2015年07月06日 09時23分39秒 | 旅行記

 〔今回は、「待合室」の第534回(2013年7月30日から8月7日まで)として掲載した記事の再掲載です。なお、若干の修正を加えています。〕

 「待合室」の第519回(2013年4月1日~8日)に、福島交通飯坂線を取り上げました(このブログにも「福島交通飯坂線に乗ってきました」として2013年4月8日に掲載しています)。その時は同線を走る元東急初代7000系の写真を掲載しましたが、それだけでもつまらないので、今回は同線の終点、飯坂温泉駅の周辺を紹介することといたします。

 福島駅を10時55分に発車した元東急初代7000系は、住宅地と農地が混ざったような風景の中を北へ進みます。桜水駅で運転士と車掌が交替し、医王寺駅付近でようやく住宅地から抜けたという感じになり、11時18分、終点の飯坂温泉駅に到着しました。

 無人駅が多い飯坂線ですが、終点の飯坂温泉駅は有人駅で、立派な駅舎があります。新しそうな印象を受けますが、2010年に改装されたとのことです。駅舎には八百屋とコンビニが入居しており、階段を下ると改札口とホームがあります。

 駅前広場(と言ってもそれほど広くないのですが)に「日本最初のラジウム発見の地」という碑があります。東京大学教授であった眞鍋嘉一郎氏は、1878年に愛媛県で生まれ、1900年に東京帝国大学医科大学、現在の東京大学医学部に入学しました。1904年に卒業しますが、この頃に飯坂温泉でラジウムを発見したとのことです。

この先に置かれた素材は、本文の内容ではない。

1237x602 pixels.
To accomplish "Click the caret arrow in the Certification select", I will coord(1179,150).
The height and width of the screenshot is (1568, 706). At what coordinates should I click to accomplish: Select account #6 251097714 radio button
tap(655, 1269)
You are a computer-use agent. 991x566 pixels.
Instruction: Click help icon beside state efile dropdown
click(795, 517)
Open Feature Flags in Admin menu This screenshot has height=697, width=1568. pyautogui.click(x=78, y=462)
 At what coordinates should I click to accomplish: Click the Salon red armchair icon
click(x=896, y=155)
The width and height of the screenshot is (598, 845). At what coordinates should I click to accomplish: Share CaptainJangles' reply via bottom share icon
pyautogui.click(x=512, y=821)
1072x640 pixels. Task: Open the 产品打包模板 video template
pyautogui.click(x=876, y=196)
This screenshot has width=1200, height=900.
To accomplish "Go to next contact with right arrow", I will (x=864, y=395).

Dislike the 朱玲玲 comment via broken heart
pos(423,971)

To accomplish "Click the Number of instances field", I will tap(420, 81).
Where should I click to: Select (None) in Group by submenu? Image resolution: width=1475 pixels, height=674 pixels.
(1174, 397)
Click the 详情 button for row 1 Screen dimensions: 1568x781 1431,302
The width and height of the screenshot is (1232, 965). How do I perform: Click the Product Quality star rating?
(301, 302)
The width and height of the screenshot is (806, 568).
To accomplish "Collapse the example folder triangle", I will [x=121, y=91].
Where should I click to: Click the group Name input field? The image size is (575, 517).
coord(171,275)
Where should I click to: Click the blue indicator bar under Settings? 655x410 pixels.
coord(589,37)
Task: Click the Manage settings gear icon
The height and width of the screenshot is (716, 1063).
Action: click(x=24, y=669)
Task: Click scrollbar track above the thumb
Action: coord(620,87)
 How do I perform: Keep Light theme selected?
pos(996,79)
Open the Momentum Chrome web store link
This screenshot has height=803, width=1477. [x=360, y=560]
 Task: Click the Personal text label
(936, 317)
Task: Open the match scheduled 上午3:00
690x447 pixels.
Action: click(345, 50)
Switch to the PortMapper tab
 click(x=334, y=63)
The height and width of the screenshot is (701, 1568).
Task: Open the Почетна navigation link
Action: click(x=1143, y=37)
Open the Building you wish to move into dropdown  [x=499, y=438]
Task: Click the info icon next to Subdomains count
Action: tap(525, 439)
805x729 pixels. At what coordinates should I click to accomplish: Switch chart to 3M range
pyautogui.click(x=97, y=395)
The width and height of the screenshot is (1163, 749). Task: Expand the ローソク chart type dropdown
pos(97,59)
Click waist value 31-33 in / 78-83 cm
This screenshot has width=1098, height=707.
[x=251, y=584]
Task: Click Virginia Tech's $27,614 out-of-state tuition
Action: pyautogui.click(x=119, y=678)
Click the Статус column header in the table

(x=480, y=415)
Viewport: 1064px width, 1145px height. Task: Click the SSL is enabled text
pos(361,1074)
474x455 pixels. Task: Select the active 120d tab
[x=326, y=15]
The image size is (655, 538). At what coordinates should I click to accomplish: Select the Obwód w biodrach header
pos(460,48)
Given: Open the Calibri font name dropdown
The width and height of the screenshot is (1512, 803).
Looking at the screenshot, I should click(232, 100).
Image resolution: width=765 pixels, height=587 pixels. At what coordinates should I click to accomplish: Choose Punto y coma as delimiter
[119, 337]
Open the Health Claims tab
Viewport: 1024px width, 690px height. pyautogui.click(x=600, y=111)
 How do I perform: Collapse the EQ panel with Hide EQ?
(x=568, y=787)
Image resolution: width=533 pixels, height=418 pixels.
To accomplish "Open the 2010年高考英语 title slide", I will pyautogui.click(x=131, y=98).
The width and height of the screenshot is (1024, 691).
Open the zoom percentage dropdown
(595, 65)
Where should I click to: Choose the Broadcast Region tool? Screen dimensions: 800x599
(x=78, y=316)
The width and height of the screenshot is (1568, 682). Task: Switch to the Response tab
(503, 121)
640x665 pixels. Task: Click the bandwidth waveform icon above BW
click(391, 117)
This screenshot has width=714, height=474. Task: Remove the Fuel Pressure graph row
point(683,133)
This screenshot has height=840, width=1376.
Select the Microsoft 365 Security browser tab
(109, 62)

 私が持っている電子辞書の「デジタル大辞泉」によれば、ラジウムはアルカリ土類金属の一種であり、放射性元素の代表的なものです。元素記号はRa、原子番号は88ですが、「天然には質量数223、224、226、228の4種の同位体があり、半減期の最も長いのは226で約1600年」とのことです。このラジウムを世界で最初に発見したのがキュリー夫妻で、1898年のことです。

 放射性元素にも様々なものがあります。ラジウムは鉱泉で見つかることが多いらしく、温泉好きの多い日本人にとって、実は或る意味で馴染みの深い放射性元素であると言えます。いわゆるラジウム泉として有馬温泉(神戸市)、増富温泉(山梨県)、そして、私にとっては近い綱島温泉(横浜市港北区)などがあります。ちなみに、私はここにあげた三つの温泉のどれにも入ったことがありません。

 東北と言ったら、松尾芭蕉の「奥の細道」を忘れてはなりません。元禄2年、つまり1689年の3月、芭蕉は門人の曾良とともに江戸を発ち、東北地方を旅します。その途中、この飯坂の地を訪れました。ちょうどその頃に、この飯坂温泉が全国的に有名になったということですが、歴史は古く、日本武尊(やまとたけるのみこと)にまつわる話も残されているほどですが、明確なところでは西行法師もこの地を訪れているとのことです。

 なお、この飯坂温泉は、宮城県は仙台市にある秋保温泉、同じく宮城県は鳴子町にある鳴子温泉とともに奥州三名湯の一つとされていますが、正確には飯坂温泉と湯野温泉の両方を含むとのことです。

 駅のすぐそばには川が流れています。摺上(すりかみ)川です。両岸に温泉街が広がっていますが、どちらかと言えば東岸のほうが多いようです。一見して温泉街のホテルとわかる建物ですが、その隣は普通の住宅地です。ここも福島市内で、福島駅から10キロメートルほどという所ですし、道路網の発達によって通勤圏は広がっていったのですから、温泉街であっても普通の住宅地が多くなるのも当然です。飯坂線の車窓も、住宅地と農地ばかりです。

 駅を出てすぐに、摺上川に架かる橋があります。その上から撮影しました。この川は、進路を徐々に東に変え、東北本線の東福島駅と伊達駅との間を流れ、阿武隈急行の向瀬上駅付近で阿武隈川に合流します。国道399号線に沿ってこの川の上流へ向かうと摺上川ダムがあり、このダムのためにつくられた人造湖には茂庭っ湖(もにわっこ)という名称が付けられています。その付近も福島市に属しています。地図を見ると、摺上川は、福島市内に源流があるものの、僅かながら宮城県刈田郡七ヶ宿町を通っており、再び福島市に入って茂庭っ湖に流れるという形になっています。

 いかにも温泉街という感じの風景です。川の両岸に旅館・ホテルが建ち並びます。午後には福島駅周辺に戻らなければならないので、街を歩くのにあまり時間はないのですが、少しばかり歩いてみようと思っています。